Ele me esperava encostado na soleira da minha porta. A mochila jogada no chão, perto do pé. Ele usava tênis preto, jeans e camisa de alguma banda de rock. desconhecida por mim. O cabelo preso num coque, uma das mãos dentro do bolso da calça, a outra no celular. Quando saí do elevador ele me sorriu. Eu não o esperava. Abaixou-se, abriu a mochila e tirou um embrulho prateado. Estendeu-o a mim. Agradeci, mas recusei o presente. Ele franziu a testa, fechou o sorriso, mudou o tom. A voz de poucos segundos antes suave e alegre, agora demonstrava irritação. Uma mudança de humor com a qual convivi por muito tempo. As ligações e mensagens dele que ignorei nos últimos dias não o fizeram entender? Impaciente, me mandou abrir a porta. Recuei para perto do elevador. Sua voz ficou mais grave, mais feroz. Até sua altura parecia ter aumentado. De dentro do apartamento ao lado, Dona Lurdes perguntou se estava tudo bem. Ele falou, contrariado, que sim. Éramos apenas dois namorados em discordância. Falei, enfática, que era ex, e não era mais bem-vindo na minha casa. Ele avançou um passo em minha direção. Dona Lurdes gritou que ia chamar a polícia se ele não fosse embora. A ameaça de uma senhorinha escondida atrás da porta parece ter tido efeito. Ele descontou na própria mochila sua raiva. Agradeci a dona Lurdes pela interferência. Entrei em casa, olhei com tristeza para as caixas espalhadas. O caminhão de mudança chega amanhã de manhã.
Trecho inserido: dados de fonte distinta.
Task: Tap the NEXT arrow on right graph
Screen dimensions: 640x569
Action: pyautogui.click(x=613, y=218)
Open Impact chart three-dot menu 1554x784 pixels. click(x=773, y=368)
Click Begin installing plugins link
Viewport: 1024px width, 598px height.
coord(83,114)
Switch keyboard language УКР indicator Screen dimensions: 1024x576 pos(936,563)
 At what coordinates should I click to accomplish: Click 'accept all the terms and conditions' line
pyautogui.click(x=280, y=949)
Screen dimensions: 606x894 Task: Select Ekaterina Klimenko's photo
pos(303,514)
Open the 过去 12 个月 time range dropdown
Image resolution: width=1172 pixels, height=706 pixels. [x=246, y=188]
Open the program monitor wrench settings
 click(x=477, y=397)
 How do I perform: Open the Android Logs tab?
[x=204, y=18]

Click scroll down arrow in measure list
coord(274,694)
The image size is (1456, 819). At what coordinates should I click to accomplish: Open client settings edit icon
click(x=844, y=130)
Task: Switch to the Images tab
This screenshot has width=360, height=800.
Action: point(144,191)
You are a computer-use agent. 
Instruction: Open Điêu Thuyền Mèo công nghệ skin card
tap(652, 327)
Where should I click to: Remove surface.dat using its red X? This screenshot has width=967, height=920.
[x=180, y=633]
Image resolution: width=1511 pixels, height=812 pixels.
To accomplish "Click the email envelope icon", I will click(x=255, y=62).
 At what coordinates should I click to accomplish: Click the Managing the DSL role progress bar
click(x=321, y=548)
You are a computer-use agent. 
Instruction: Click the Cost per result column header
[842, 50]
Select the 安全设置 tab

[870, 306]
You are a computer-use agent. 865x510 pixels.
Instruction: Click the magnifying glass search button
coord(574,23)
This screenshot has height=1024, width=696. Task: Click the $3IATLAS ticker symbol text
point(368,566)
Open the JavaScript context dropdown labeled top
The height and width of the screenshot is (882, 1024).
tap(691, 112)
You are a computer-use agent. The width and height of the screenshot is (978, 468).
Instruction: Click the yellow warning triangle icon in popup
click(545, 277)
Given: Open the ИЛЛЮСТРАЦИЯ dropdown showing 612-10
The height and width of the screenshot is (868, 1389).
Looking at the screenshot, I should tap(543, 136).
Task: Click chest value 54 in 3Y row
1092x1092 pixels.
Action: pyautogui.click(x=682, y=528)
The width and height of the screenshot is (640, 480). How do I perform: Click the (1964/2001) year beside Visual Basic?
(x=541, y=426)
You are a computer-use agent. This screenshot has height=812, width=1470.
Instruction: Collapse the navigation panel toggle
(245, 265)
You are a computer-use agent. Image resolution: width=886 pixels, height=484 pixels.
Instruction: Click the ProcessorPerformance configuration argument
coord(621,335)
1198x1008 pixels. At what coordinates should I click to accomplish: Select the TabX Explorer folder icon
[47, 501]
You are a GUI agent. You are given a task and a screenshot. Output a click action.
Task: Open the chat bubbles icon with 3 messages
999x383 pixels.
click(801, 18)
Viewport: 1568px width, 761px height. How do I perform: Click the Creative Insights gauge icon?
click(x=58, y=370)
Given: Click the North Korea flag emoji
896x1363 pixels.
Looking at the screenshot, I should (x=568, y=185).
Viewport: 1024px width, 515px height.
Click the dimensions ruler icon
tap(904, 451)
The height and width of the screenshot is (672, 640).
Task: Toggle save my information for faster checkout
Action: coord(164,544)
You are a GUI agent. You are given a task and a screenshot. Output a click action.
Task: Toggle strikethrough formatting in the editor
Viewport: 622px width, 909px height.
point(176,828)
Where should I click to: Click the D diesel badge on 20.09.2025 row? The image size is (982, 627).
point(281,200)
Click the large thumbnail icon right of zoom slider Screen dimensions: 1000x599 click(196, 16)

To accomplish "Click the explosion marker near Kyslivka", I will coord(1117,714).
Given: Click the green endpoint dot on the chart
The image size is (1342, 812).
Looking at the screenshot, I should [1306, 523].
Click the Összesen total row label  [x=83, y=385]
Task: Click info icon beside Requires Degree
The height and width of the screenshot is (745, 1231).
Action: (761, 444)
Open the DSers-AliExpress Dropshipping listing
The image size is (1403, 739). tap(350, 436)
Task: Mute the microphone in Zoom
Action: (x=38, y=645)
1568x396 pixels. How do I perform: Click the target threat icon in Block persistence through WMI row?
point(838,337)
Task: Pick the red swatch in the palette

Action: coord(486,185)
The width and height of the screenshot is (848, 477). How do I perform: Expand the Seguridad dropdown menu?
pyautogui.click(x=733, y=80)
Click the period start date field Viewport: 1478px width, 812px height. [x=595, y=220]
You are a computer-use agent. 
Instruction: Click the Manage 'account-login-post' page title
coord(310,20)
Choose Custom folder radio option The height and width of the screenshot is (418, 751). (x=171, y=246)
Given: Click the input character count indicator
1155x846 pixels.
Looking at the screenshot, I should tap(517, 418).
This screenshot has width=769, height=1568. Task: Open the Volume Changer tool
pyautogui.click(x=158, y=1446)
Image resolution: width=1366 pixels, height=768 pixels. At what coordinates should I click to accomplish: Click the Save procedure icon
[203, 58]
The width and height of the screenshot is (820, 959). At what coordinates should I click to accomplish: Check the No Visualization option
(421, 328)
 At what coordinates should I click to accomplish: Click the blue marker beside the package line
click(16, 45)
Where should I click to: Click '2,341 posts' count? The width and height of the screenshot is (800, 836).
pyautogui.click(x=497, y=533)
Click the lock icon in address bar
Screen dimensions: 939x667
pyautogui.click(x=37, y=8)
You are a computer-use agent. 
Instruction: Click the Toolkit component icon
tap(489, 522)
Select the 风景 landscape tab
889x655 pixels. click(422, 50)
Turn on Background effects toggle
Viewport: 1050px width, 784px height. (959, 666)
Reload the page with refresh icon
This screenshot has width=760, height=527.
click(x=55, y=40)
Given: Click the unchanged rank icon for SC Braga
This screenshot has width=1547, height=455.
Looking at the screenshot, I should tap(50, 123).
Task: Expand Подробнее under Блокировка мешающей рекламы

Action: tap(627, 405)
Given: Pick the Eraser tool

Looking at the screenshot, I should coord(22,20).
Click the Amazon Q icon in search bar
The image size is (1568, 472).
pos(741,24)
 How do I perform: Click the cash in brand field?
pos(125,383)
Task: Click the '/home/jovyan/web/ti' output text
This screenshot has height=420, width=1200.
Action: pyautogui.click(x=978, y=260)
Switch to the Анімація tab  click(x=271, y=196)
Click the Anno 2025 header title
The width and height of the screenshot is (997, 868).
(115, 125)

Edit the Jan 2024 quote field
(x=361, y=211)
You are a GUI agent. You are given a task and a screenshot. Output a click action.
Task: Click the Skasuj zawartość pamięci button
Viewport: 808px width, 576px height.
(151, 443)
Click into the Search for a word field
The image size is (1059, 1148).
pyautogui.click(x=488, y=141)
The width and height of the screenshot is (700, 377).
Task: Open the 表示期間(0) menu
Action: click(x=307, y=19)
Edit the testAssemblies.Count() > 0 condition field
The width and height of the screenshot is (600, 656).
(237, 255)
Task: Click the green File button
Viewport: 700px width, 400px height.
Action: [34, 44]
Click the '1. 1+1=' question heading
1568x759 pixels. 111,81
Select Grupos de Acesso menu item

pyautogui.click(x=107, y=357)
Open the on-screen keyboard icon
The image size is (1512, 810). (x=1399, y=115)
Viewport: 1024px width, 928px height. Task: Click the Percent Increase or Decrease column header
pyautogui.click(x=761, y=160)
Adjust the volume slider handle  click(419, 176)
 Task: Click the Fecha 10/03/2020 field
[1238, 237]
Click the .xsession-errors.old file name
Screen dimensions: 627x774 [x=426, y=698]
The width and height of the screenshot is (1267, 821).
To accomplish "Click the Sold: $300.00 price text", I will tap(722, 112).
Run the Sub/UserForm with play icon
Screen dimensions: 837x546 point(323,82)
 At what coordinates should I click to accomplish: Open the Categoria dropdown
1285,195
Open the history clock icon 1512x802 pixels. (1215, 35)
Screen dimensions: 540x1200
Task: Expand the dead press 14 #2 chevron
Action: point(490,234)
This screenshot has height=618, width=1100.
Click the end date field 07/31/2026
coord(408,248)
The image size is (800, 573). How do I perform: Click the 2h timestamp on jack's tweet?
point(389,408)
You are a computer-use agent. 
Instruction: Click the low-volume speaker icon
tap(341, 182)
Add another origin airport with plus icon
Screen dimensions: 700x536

Toranja, uma newsletter com exercícios criativos, trouxe um desafio de escrita para o mês de outubro e eu resolvi me arriscar. Uma palavra para cada dia e um texto de até 250 palavras. Estou compartilhando todos os dias no Instagram do Atrás da porta (e em outras redes minhas) e é claro que o blog não poderia ficar de fora.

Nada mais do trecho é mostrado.